文旭主任医师
江苏省肿瘤医院 普外科
肝破裂出血属于外科急危重症,其严重程度取决于损伤原因、出血速度及是否合并多器官损伤。根据临床分级,肝破裂可分为Ⅰ至Ⅵ级,分级越高出血量越大、死亡率越高。具体表现包括:1、出血量巨大,常超过1000毫升,易致失血性休克;2、胆道损伤可引发胆汁性腹膜炎;3、合并肝静脉或下腔静脉损伤时死亡率可达50%以上;4、儿童肝破裂虽常见但多可保守治疗。以下将详细说明其病理机制、分级标准和救治原则。
肝脏血供丰富,每分钟血流量约1500毫升,占心输出量25%。肝破裂时,血液可经肝包膜破口流入腹腔,导致腹腔内大量积血;若破口位于肝裸区,血液可沿腹膜后间隙扩散,形成腹膜后血肿。肝实质损伤常伴有胆管破裂,胆汁渗漏入腹腔可引发化学性腹膜炎,继而继发细菌感染。若撕裂累及肝静脉主干或下腔静脉,可因空气栓塞或大出血导致即刻死亡。
Ⅰ级:肝包膜撕裂,实质裂伤深度小于1厘米,出血量通常小于500毫升,多可自行停止。Ⅱ级:裂伤深度1至3厘米,或包膜下血肿直径小于10厘米,出血量500至1000毫升,需密切监测。Ⅲ级:裂伤深度大于3厘米,或包膜下血肿直径大于10厘米,出血量可达1000至1500毫升,常需介入或手术止血。Ⅳ级:肝实质裂伤累及肝叶的25%至75%,或血肿破裂入腹腔,出血量超过1500毫升,死亡率约15%至30%。Ⅴ级:肝实质裂伤超过肝叶75%,或肝静脉主干损伤,出血量常大于2000毫升,死亡率达50%至80%。Ⅵ级:肝门部血管或下腔静脉撕脱,几乎无法救治。
典型症状为右上腹持续性剧痛,可向右肩放射(膈神经刺激征);腹肌紧张、反跳痛提示腹膜刺激征。失血性休克表现包括心率>120次/分、收缩压<90毫米汞柱、尿量<30毫升/小时。诊断首选腹部超声(FAST),可发现肝周积液或腹腔游离液体。CT增强扫描是金标准,能精确定位损伤部位及分级。实验室检查可见血红蛋白进行性下降、转氨酶急剧升高(ALT/AST可超过1000单位/升),凝血酶原时间延长提示肝合成功能受损。

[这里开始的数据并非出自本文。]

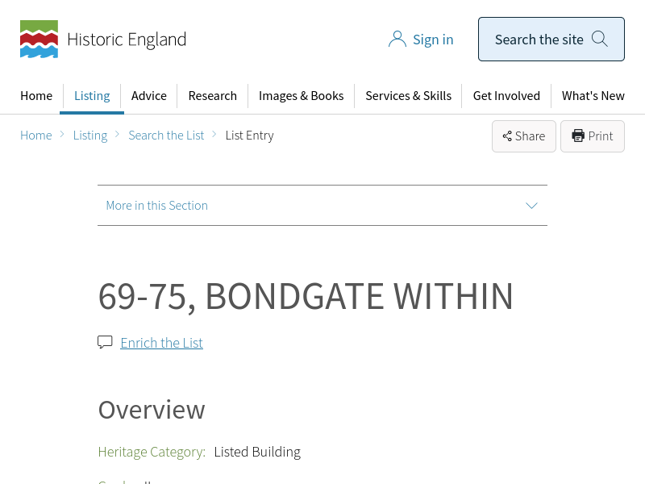Navigate to Images & Books

click(x=301, y=95)
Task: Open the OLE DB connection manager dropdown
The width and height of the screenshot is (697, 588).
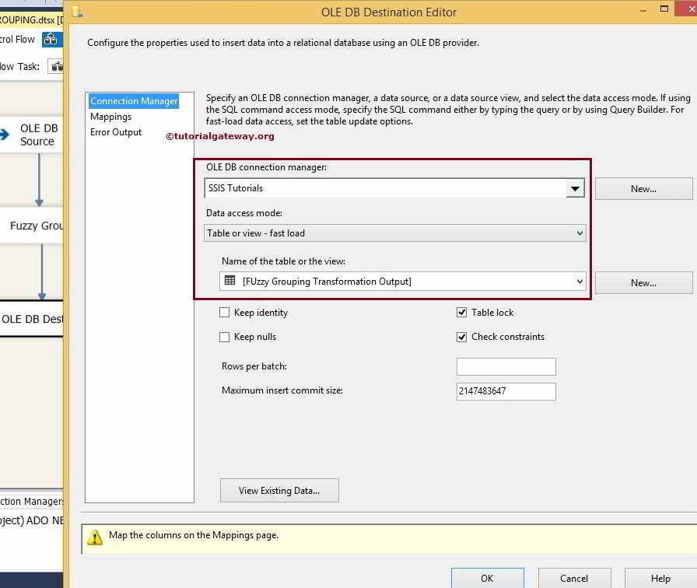Action: click(575, 188)
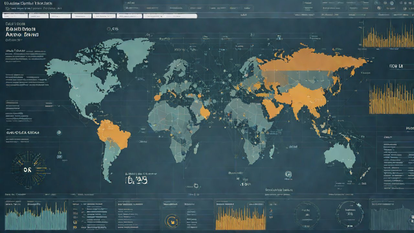Click the orange circular gauge icon in bottom panel
414x233 pixels.
pyautogui.click(x=171, y=221)
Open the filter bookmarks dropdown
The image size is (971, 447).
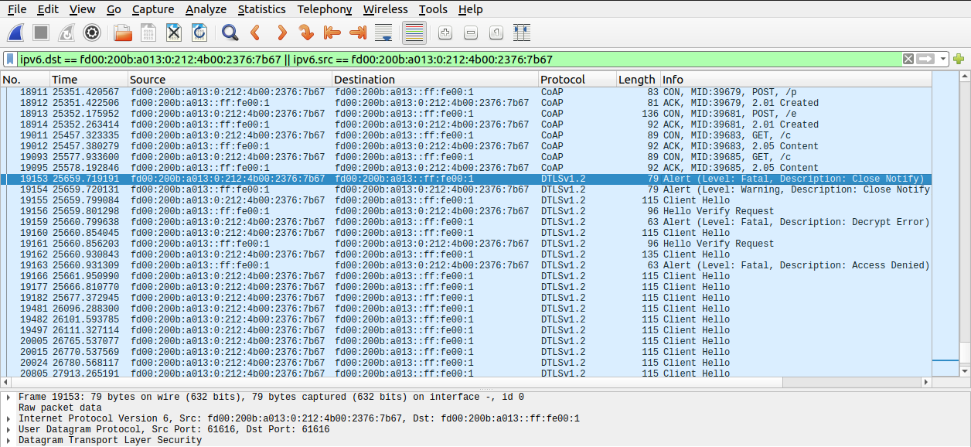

血流动力学稳定者(收缩压≥90毫米汞柱,心率<100次/分)可行非手术治疗,包括绝对卧床、中心静脉压监测、输血补液(目标血红蛋白>8克/分升),成功率约80%至90%。血流动力学不稳定者需紧急手术,首选损伤控制性手术(肝周填塞、肝动脉结扎),待生命体征平稳后二期行确定性修复。介入治疗(肝动脉栓塞)对动脉性出血有效,成功率75%至85%。并发症包括再出血(发生率5%至10%)、胆漏(发生率3%至8%)、肝脓肿(发生率2%至5%)及腹腔间隔室综合征。
肝破裂出血的严重程度与分级直接相关,Ⅰ至Ⅱ级预后良好,Ⅳ至Ⅵ级死亡率显著升高。任何右上腹外伤后出现腹痛、血压下降或腹围增大者,需立即就医。延迟诊断或处理不当可导致不可逆的失血性休克或多器官功能衰竭。